Kenya's Latest Healthcare Crisis Highlights How Social Media Can Serve As A Force For Public Good

Kenyan medical practitioners announced that they would down their tools on 5 December, following the failure of the national government to honour a collective bargaining agreement (CBA) that it had signed with the Kenya Medical Practitioners and Dentists' Union. The strike commenced two days later, leading to the closure of the country's public medical facilities.

For the last two weeks, the #LipaKamaTender hashtag has been especially visible as the KMPDU has taken to social media to explain the current state of affairs. Using the hashtag, the union is calling on the Government to honour the CBA that they signed with the doctors' union in 2013, which saw the end of a strike that had seen a similar shutdown of medical facilities.

The hashtag calls on the Government to honour its obligations to the doctors just as it does with tenders, which are often paid in full even though the terms are not met.

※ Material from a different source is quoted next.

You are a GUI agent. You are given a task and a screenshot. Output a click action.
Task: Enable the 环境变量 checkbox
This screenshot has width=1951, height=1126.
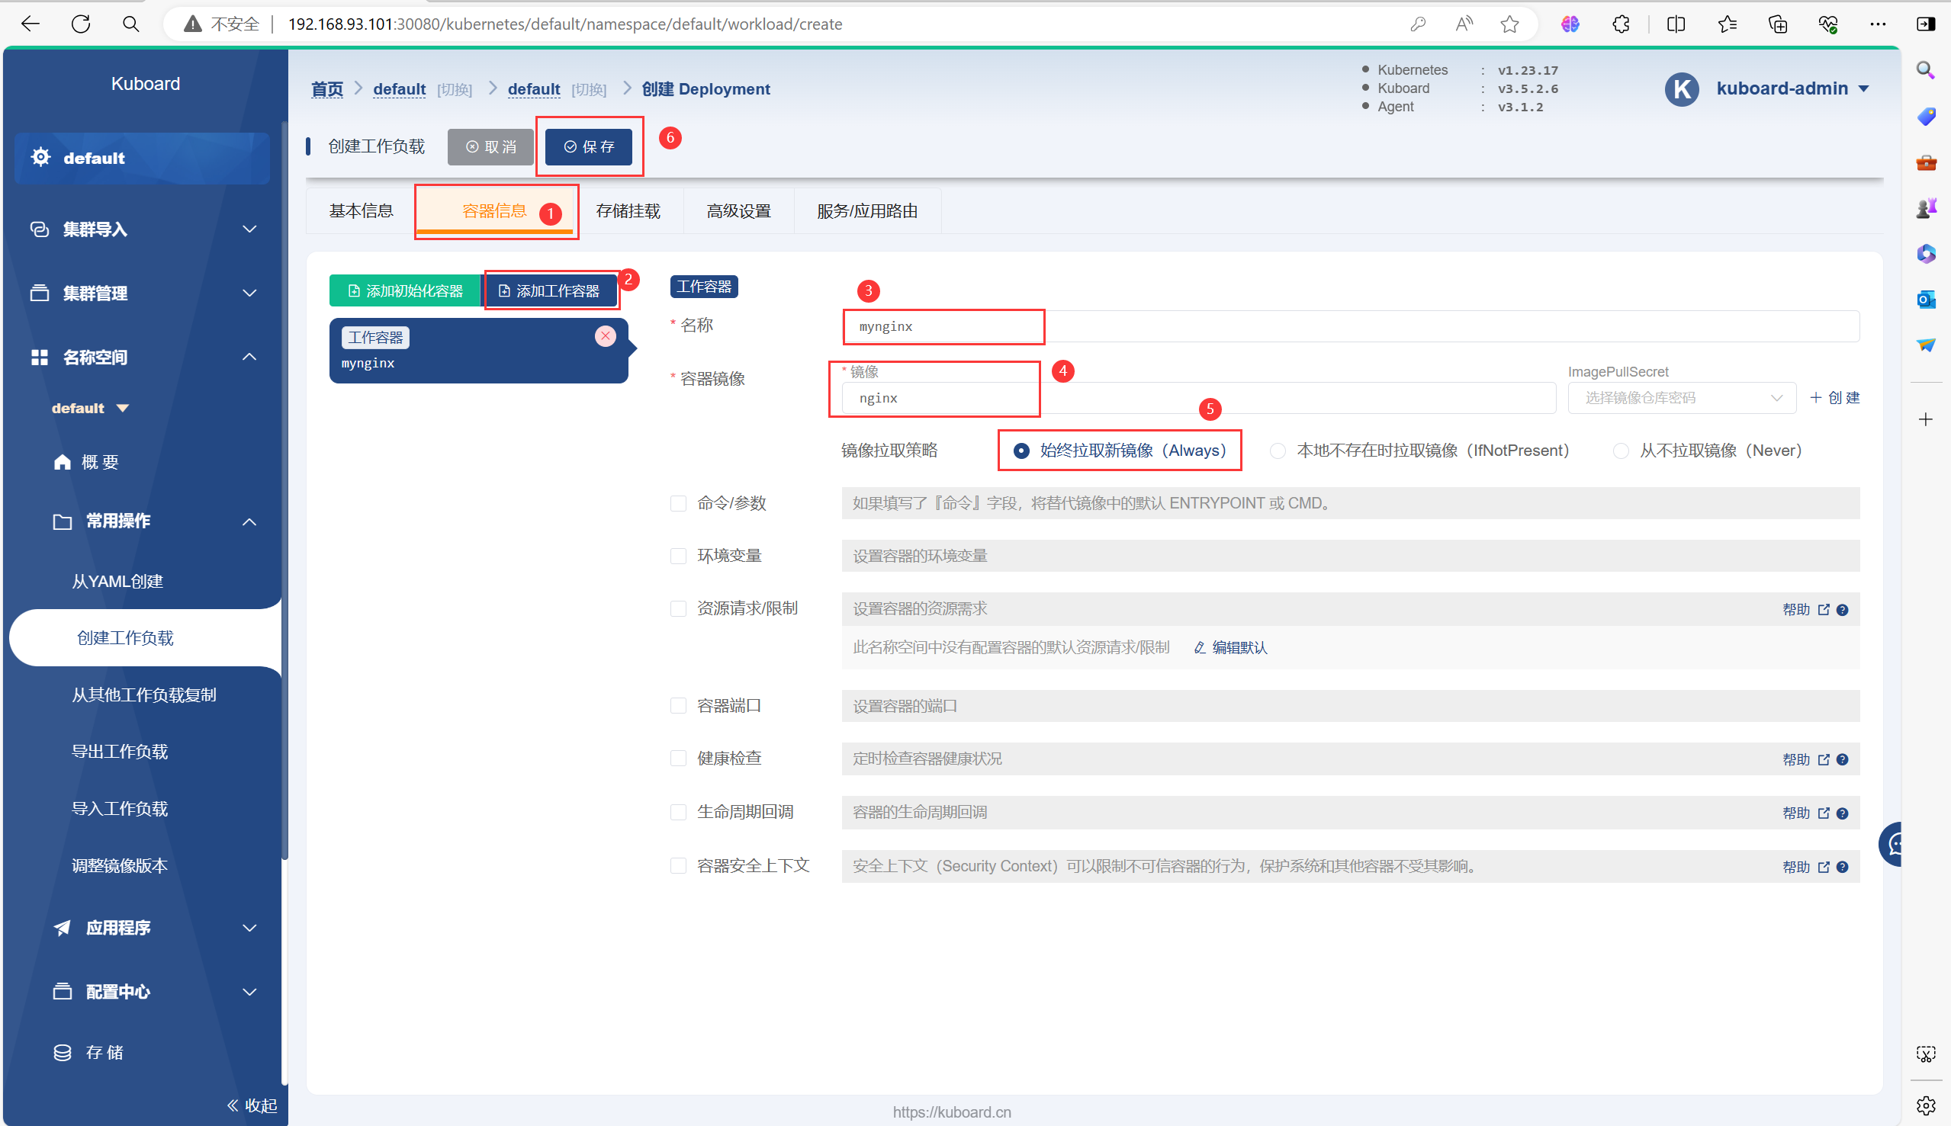[x=678, y=556]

The strike, which has persisted for the last two and a half months, has thrown an already rickety health system into chaos and contributed to the deaths of several patients and heartbreaking scenes of desperate suffering at health centers.

In response, the Government deployed military doctors to Kenyatta National Hospital, the country's largest public health facility, as a stopgap measure. They also offered the doctors a pay rise, which the doctors' union has since rejected.

Doctors have also adopted the #MyBadDoctorExperience hashtag to describe some of the problems they have faced in the course of doing their jobs. Stories of lack of oxygen for patients, recycling gloves meant for single use, and extending already long shifts in order to make sure that patients are treated, for example, only serve to highlight that the grievances that the doctors want to be addressed extend beyond increasing their pay. They also want the facilities where they work to be improved.

The health crisis is made worse by instances of corruption and outright theft of funds meant for healthcare at the Ministry of Health.

Doctors through their union are also challenging healthcare funding across Kenya, with the government’s allocation amounting to 2.7 per cent of total expenditure, far below the 15 percent recommended in the Abuja Declaration.

By using social media, the striking medics have located their industrial action within a broader national debate. Doctors are making it clear that their demands are not misplaced. They argue; if the ruling government can afford to overpay tenders and fail to seal loopholes leading to corruption, they definitely can afford to pay the doctors.

One criticism of the health workers' strike has been that doctors are bound to a set of responsibilities under the Hippocratic Oath, and that their work is a calling. However, the health workers have argued that while they have responsibilities, they also have rights. One of those rights is a safe work environment, and as it is now, the public health facilities where they work do not qualify.

The WHO Global Atlas of Health Workforce identifies Kenya as having a “critical shortage” of healthcare workers. While the minimum threshold of doctors, nurses and midwives per population should be at least 23 per 10,000, Kenya’s current ratio stands 13.

One of the challenges that the health sector faces is the lack of capacity in the health sector to absorb the large pool of trained, unemployed health workers available, made worse by an unclear division of health facilities between the county and national governments. One of the terms in the CBA proposes

Social Media as a force for public good

The recent developments in the medics' strike have added to the already heated discussion over how social media can be used positively.

The use of social media to channel issues is nothing new. Kenyans are among the most vocal people on Twitter, occasionally making '#SomeoneTell...' hashtags trend. The #LipaKamaTender hashtag shows how new information spaces can be coopted as a negotiation tactic, where information can be shared in order to drive conversations around facts rather than hearsay.

Social media is inherently neutral. Unlike mainstream media, which is constrained by among other factors partisan interests, anyone can say anything on social media, and this free flow of information is what has kept the agenda firmly in the public eye, even as mainstream media trips over itself in the run-up to Kenya's general election.

By laying out the terms of the CBA, the KMPDU has made the public aware of what the impetus of the strike is, and as doctors share their personal experiences, stories that would otherwise go untold are being shared and retweeted widely, further driving the conversation and drawing in interested citizens who then add in their two cents.

Through various engagements on social media, medical workers have magnified their individual and collective voices to speak about their own experience. They have revealed details about their individual and institutional realities, challenged various ideas and assumptions held by the public about the medical profession and tackled questions such as ethics and the importance of industrial action in driving change.

As the strike continues, we are seeing Kenyans calling on the Government to honour the CBA so that the matter can be resolved.

The conversation has become a matter of life or death, as the facilities remain closed, and Kenyans remain unable to access all but essential medical services. It appears that public goodwill is with the doctors, however, as counter-narratives accusing the doctors of greed and reneging on their duties have largely fallen flat. That said, the dispute needs to be resolved quickly before any more lives are needlessly lost.